TASK TO COMPLETE:
In the entries below, which lines run from the one containing "Go to next image with right chevron" to the one containing "You are a computer-use agent. This"? Copy exactly those lines, ends included, and no others.

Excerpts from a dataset

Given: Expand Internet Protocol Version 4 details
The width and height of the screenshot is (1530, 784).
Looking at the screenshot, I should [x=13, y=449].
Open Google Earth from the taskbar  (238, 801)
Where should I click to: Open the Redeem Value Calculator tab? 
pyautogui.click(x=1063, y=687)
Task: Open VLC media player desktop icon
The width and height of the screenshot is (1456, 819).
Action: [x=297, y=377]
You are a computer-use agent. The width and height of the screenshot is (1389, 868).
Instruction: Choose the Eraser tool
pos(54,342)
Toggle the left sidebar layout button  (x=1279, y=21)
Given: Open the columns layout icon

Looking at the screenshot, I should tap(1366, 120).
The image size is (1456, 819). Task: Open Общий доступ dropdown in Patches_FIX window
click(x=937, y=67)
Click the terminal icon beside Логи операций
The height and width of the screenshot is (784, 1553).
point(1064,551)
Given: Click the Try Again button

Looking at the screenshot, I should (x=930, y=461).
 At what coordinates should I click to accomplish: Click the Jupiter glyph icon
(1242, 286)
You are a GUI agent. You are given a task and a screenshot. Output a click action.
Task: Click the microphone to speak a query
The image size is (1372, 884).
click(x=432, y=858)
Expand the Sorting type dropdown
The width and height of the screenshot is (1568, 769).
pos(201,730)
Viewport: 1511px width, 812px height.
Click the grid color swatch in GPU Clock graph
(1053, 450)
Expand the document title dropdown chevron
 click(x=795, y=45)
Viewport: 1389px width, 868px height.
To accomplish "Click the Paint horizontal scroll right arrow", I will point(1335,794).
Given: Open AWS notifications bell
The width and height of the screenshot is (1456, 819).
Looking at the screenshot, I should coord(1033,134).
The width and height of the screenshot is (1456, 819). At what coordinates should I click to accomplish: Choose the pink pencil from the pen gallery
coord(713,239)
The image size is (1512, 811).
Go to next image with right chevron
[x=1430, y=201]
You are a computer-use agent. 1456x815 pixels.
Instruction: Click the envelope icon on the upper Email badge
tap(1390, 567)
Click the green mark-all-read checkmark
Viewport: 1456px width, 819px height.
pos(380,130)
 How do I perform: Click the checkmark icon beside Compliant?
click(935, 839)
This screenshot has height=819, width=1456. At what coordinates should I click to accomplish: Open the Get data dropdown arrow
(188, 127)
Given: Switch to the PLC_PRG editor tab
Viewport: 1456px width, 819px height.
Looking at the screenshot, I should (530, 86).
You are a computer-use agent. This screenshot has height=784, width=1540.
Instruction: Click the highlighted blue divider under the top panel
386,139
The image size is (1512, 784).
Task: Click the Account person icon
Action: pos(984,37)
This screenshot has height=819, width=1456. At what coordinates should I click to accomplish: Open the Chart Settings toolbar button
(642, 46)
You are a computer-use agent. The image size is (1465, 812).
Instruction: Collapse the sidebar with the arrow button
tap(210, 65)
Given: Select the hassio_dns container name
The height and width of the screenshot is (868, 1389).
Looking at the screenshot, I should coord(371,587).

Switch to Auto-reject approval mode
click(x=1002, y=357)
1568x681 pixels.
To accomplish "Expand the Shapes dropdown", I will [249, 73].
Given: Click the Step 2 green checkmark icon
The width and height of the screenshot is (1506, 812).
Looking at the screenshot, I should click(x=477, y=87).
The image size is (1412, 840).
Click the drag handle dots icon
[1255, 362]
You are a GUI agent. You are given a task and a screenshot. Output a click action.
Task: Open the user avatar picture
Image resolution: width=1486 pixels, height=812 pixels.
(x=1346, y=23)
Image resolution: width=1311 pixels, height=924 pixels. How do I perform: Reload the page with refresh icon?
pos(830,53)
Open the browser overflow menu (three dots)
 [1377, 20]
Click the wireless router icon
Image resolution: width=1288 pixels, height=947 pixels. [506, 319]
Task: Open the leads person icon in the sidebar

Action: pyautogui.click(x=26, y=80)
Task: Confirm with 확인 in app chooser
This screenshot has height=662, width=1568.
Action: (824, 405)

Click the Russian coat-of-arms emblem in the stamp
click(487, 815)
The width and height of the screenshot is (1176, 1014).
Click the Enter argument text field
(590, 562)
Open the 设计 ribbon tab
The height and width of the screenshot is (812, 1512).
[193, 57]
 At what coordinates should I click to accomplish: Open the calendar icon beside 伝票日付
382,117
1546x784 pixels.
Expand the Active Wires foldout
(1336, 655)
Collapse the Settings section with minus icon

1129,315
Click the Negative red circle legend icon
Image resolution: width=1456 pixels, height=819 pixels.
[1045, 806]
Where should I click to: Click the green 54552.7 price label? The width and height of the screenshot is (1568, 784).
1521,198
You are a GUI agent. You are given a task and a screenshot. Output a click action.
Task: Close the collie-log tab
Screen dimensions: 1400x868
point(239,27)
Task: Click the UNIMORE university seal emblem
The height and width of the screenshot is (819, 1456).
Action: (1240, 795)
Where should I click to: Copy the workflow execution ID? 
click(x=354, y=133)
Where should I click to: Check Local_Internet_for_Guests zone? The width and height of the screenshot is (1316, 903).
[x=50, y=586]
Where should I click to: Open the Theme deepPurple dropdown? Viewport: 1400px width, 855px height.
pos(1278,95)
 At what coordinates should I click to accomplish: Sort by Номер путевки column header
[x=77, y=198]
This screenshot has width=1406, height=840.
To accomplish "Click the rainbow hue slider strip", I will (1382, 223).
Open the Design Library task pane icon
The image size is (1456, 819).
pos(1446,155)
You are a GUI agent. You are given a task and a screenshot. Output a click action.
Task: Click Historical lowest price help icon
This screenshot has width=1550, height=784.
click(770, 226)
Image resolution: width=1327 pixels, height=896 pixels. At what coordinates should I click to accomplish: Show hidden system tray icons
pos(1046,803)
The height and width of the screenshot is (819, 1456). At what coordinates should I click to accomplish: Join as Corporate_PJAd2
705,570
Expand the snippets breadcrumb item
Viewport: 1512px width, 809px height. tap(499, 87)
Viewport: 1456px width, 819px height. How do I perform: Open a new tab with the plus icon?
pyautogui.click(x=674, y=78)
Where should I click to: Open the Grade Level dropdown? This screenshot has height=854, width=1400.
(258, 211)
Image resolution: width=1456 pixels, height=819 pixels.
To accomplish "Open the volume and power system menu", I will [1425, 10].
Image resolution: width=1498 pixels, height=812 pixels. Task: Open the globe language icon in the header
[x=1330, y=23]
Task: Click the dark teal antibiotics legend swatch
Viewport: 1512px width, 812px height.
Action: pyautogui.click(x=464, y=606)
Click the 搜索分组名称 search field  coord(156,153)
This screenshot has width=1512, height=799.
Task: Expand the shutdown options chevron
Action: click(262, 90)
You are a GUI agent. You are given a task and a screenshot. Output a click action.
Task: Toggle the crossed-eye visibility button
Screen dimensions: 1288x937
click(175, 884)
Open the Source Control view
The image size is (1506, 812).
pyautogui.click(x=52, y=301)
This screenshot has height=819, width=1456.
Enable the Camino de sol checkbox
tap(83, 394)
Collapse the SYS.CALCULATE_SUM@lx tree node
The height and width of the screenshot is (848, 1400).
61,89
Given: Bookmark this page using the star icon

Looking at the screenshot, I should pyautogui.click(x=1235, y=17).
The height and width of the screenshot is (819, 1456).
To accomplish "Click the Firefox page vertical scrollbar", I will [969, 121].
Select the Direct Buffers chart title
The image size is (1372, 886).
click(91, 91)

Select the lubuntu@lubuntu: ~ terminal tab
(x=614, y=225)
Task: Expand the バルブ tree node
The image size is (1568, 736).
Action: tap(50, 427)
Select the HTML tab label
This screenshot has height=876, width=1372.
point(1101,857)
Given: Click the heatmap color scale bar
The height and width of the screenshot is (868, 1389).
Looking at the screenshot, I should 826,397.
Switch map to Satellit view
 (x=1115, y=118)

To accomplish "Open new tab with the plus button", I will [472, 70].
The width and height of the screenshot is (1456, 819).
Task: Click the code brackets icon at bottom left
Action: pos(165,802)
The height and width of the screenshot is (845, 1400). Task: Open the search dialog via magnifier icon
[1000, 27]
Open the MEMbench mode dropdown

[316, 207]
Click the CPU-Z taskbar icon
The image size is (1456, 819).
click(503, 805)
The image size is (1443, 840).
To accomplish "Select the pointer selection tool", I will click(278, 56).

RESULT:
Go to next image with right chevron
[x=1430, y=201]
You are a computer-use agent. 1456x815 pixels.
Instruction: Click the envelope icon on the upper Email badge
tap(1390, 567)
Click the green mark-all-read checkmark
Viewport: 1456px width, 819px height.
pos(380,130)
 How do I perform: Click the checkmark icon beside Compliant?
click(935, 839)
This screenshot has height=819, width=1456. At what coordinates should I click to accomplish: Open the Get data dropdown arrow
(188, 127)
Given: Switch to the PLC_PRG editor tab
Viewport: 1456px width, 819px height.
Looking at the screenshot, I should (530, 86).
You are a computer-use agent. This screenshot has height=784, width=1540.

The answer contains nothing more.